Marsh-gas fermentation tank 2 is a Steel Vessel, and leavening temperature is 40-50 ℃, and the fermentation pressure of self is 0.06-0.08MPa, looking tank body varies in size, opening for feed 201 can be 3-5 or more, links to each other with the intravital sparger 209 of jar respectively, and sparger 209 plays the uniform distribution effect; Open different feeding lines, pump circulation according to fermentation situation in the jar; Prevent crust; Carry out part or whole heating according to temperature conditions in the jar, keep leavening temperature.

Sparger 209 is circular steel pipe, has a plurality of discharge holes on the pipe, to reach the equally distributed effect of feed liquid.

Gas-holder 3 is dry type, constant volume type Steel Vessel, and applying pressure is 0.06-0.08MPa, relies on pressure change to store biogas.Container bottom is provided with leakage fluid dram 303, plays the free-water in the discharging biogas.

When cold snap uses native system to produce biogas, self heat production can not guarantee the leavening temperature requirement during fermentation, need heat, feed liquid in the feeding device 1 is through discharge port 102, feed liquid pipeline 20, enter in the feed liquid interchanger 22 by shell side inlet 221 and to heat, enter into fermentor tank 2 by shell side outlet 222, feed liquid pipeline 32 again.

The biogas heating is provided by hot water boiler 19, hot water boiler 19 uses self-produced biogas to act as a fuel, hot water is through hot water outlet 192, hot water pipeline 58, after entering the interchanger heating by the tube side import 223 of interchanger 22, through tube side outlet 224, water return pipeline 59, return in the hot water boiler 19 by water return outlet 193.

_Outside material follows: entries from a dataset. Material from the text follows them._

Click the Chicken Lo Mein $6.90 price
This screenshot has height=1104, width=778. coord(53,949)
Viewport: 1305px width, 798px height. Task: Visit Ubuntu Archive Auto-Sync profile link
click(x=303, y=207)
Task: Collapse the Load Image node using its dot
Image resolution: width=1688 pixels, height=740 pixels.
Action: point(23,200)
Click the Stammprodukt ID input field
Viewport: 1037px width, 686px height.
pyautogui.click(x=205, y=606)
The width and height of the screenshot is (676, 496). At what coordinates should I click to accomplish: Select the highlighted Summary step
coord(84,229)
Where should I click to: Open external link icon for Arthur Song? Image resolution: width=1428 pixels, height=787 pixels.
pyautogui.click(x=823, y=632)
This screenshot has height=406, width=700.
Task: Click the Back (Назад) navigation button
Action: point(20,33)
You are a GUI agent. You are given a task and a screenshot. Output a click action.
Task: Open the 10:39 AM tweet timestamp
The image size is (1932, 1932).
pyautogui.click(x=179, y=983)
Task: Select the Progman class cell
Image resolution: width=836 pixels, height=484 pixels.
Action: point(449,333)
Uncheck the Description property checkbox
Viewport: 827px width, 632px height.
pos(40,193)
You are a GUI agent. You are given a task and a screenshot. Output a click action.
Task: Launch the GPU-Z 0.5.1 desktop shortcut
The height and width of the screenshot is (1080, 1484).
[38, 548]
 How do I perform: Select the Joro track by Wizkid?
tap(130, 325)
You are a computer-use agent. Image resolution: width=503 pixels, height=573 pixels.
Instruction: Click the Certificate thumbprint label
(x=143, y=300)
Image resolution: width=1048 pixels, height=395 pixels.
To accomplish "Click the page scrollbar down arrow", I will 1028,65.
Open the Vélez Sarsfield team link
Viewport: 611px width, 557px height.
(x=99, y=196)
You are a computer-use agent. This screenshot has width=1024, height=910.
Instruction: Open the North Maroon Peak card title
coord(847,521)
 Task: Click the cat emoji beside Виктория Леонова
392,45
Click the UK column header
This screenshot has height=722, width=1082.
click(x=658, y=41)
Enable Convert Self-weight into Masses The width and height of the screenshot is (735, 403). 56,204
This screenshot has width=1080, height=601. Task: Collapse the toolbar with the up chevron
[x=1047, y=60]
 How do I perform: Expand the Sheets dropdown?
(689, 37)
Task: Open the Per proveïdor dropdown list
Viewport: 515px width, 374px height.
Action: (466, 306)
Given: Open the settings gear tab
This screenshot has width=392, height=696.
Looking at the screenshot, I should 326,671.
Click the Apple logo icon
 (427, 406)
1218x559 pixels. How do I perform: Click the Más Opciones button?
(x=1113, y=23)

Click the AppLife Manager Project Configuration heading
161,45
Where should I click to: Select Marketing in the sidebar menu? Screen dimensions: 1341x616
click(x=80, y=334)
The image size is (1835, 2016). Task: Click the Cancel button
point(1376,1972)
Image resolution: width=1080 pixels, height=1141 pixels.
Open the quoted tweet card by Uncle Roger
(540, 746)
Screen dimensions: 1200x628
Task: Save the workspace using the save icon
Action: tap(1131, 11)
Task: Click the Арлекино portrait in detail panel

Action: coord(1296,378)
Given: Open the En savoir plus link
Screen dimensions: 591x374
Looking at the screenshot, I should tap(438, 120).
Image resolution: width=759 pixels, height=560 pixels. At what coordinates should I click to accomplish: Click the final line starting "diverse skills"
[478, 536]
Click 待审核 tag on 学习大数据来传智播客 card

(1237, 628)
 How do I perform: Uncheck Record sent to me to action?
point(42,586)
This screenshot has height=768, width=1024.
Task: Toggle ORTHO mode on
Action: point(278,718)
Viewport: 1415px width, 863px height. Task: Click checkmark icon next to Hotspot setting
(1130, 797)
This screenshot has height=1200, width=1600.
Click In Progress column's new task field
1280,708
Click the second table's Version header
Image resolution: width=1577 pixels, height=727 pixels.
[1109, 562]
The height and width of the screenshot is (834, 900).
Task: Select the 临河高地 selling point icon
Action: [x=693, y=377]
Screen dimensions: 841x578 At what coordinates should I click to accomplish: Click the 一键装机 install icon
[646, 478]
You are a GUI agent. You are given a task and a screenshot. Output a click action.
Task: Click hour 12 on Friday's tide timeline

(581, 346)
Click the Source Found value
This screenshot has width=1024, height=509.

The biogas that stores is through air outlet 302, the desulfurization uphill line 25 of gas-holder 3, entering inside by the desulfurization inlet mouth 401 (or 501) of digester 4 (or 5) is equipped with in the digester 4 (or 5) of gac 407, gac 407 uses as sweetening agent, under the katalysis of gac, the oxidized generation element sulphur of hydrogen sulfide in the biogas, reside in the digester 4 (or 5), thereby reach the purpose of desulfurization.

The adsorption of gac is a catalyzed reaction, and gac is as catalyzer, and the dioxygen oxidation that hydrogen sulfide is stored on the gac, the element sulphur of generation are adsorbed to (oxygen storage capacity of every 1g gac is about 600mg) on the gac.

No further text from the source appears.